Solar Maximum and global warming

solar maximumIt seems pretty much everyone agrees now that the earth is warming, and the extreme weather over the past week certainly seems to confirm that both the weather AND the climate is changing.  Steven Forrest’s July newsletter included an article about the current Solar Maximum which reminded me that I haven’t written on this topic for quite awhile.  Steven links to a chapter in his book The Night Speaks which discusses the research of Aleksandr Leonidovich Chizhevsky who divided the sunspot cycle into four phases that correlate to human behavior: 

Phase One: The solar minimum. With sunspot activity at its eleven-year low, humanity is in an easygoing mood, tolerant but lazy.
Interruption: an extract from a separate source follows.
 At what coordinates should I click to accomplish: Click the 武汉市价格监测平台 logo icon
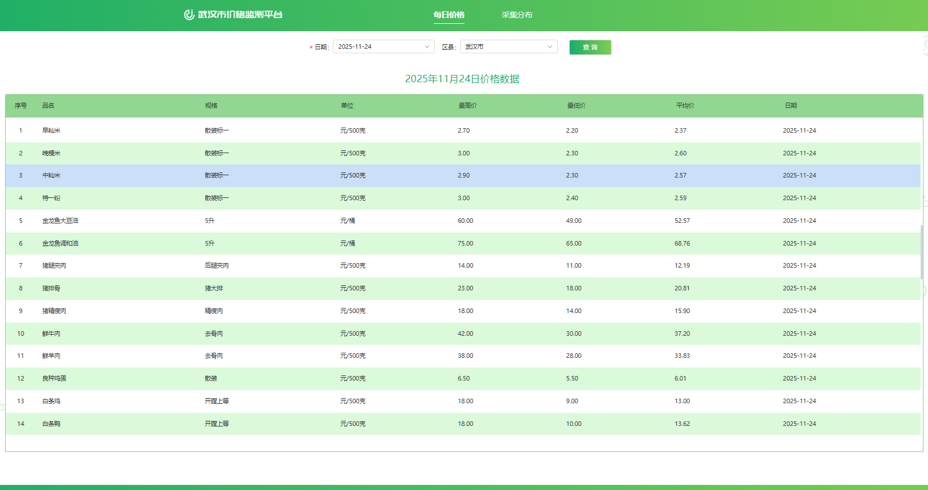[x=189, y=15]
People are occupied with personal concerns and little inclined to organize themselves into any kind of unified, history-shaping force.

Phase Two: The solar increase. Social energies begin to coalesce. Exciting new Ideas and charismatic spokes people appear, planting seeds that quickly germinate into mass movements. Alliances form. According to Chizhevsky, at this point in the cycle some fundamental problem arises and demands radical solution.

Phase Three: The solar maximum. Energies abound. Everyone is excited, eager to respond en masse to leadership or inspiration, for better or worse. An air of enthusiastic drunkenness suffuses the polity. Emigration increases. Wars begin. Tension is high.

Phase Four: The solar decline. Exhausted and often disenchanted, humanity now loses steam. The seductive easy answers of the previous several years break down. Unity and collective focus drop off. Disillusionment increases. Groups disband. People go back to tending their own gardens – and gradually we descend again into the peaceful lassitude of Phase One, the sunspot minimum.

Chizhevsky divided the four solar phases into periods of three, two, three and three years respectively. Due to the varying lengths of the […]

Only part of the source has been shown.